Unearthing the Challenges of 52-109

There is certainly no shortage of challenges facing the mining industry today. Although recent media attention has focused on the unprecedented growth and resulting M&A activity in the sector, far less has been written about some of the more demanding regulatory compliance requirements.

Let’s face it. It’s not as glamorous to write about commodity price fluctuations, multi-national political risk or a burdensome environmental approval process. And there is nothing sexy about the evolving financial reporting regulations facing Canadian publicly listed mining companies.

For all that has been written about Sarbanes-Oxley (SOX) legislation in the US, the same cannot be said about the similar Canadian legislation put out by the Canadian Securities Administrators - Multilateral Instrument 52-109 (MI 52-109).

This will eventually change however, as I have noticed an increasing hunger among mining company executives to understand the regulatory risks facing their industry, particularly MI 52-109.

So, welcome to the information banquet known as MI 52-109. Consider this your appetizer.

A Taste of What’s to Come
MI 52-109 requires CEOs and CFOs of Canadian (TSX and TSX-V) listed companies (except investment funds) to provide what might be considered their ‘stamp of approval’ on their company’s financial statements. Agree with it or not, these requirements are meant to increase investor confidence and reduce the risk of future Enron-type scandals in the capital markets.
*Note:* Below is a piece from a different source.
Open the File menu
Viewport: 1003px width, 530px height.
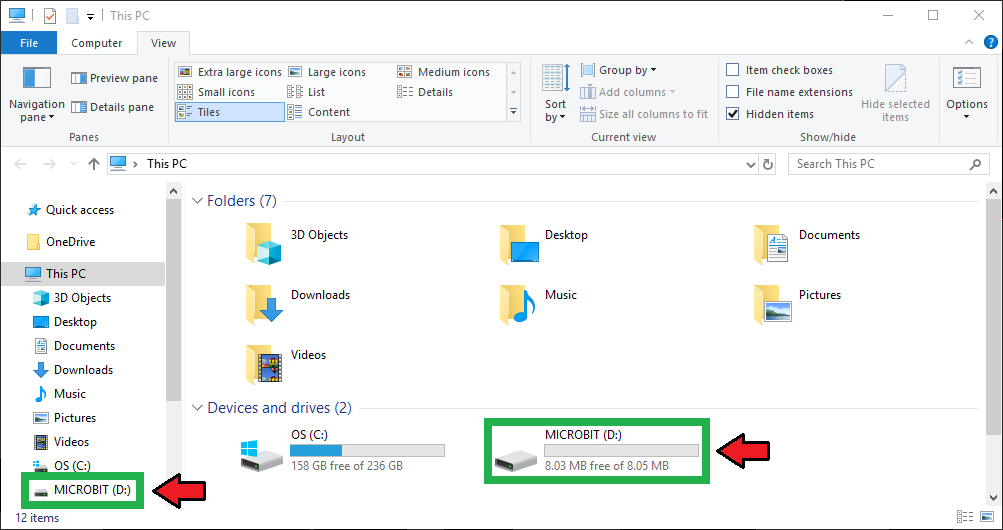click(29, 43)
These compliance-related requirements are not only here to stay, I predict they will increasingly occupy the agendas of your company’s senior management.
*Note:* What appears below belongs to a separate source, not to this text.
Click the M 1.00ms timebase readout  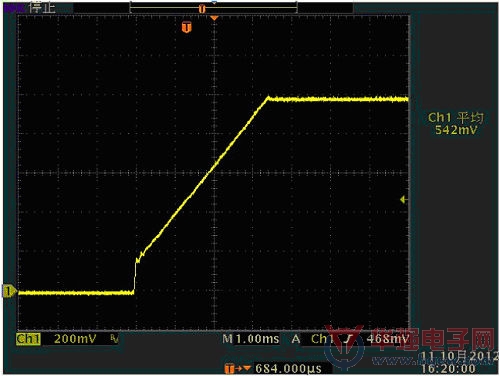click(251, 339)
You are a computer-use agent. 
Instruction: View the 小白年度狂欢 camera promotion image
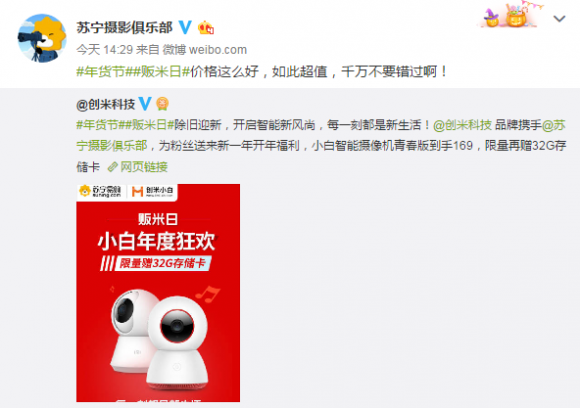158,293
Case in point: since 2004, CEO/CFO certification requirements have been expanding annually. As of June 30th 2006, CEO and CFO are now also required to certify that they have designed internal controls over financial reporting (ICFR) in the annual certificates filed with securities regulators

It’s also widely anticipated that by December 31, 2007, companies will be required to test and report on the effectiveness of those internal controls in the MD&A section of their annual report.

Yet, as we Canadians are still in the infancy stages of this new compliance regime, practical guidance in this area has been scarce. As a result, a lot of companies struggle to translate the certification requirements into a practical action plan. I suspect many senior executives are left wondering, “Have I got it right?”, or even “Have I done enough?”

For mining companies the challenges of designing and testing the effectiveness of ICFR may be exacerbated by the impact foreign operations have on financial results. Designing and evaluating financial reporting controls over your South American mining operation, for example, may present some unanticipated hurdles.

Mining companies may also need to review their financial controls in areas that require specialized expertise such as reserve valuation, mineral claims or land purchases and leases.

Three Tips on Internal Controls
Here are three basic guidelines to consider as you work through your internal controls certification project:

Map It Out. Even though MI 52-109 doesn’t specifically require it, consider using an internal controls framework to guide your ICFR work. It’s the road map that you’ll follow as you work through your project. For example, the COSO model utilizes a top down, risked-based approach for designing and managing internal controls.

Get Serious. Take the regulations seriously. Securities regulators certainly are. Nothing can send your company’s reputation spiraling south quicker than unfavorable press about your company’s financial reporting.

Be Committed. Continue developing your company’s understanding and overall competencies in the areas of internal controls. It makes good business sense and it’s becoming increasingly relevant in today’s environment.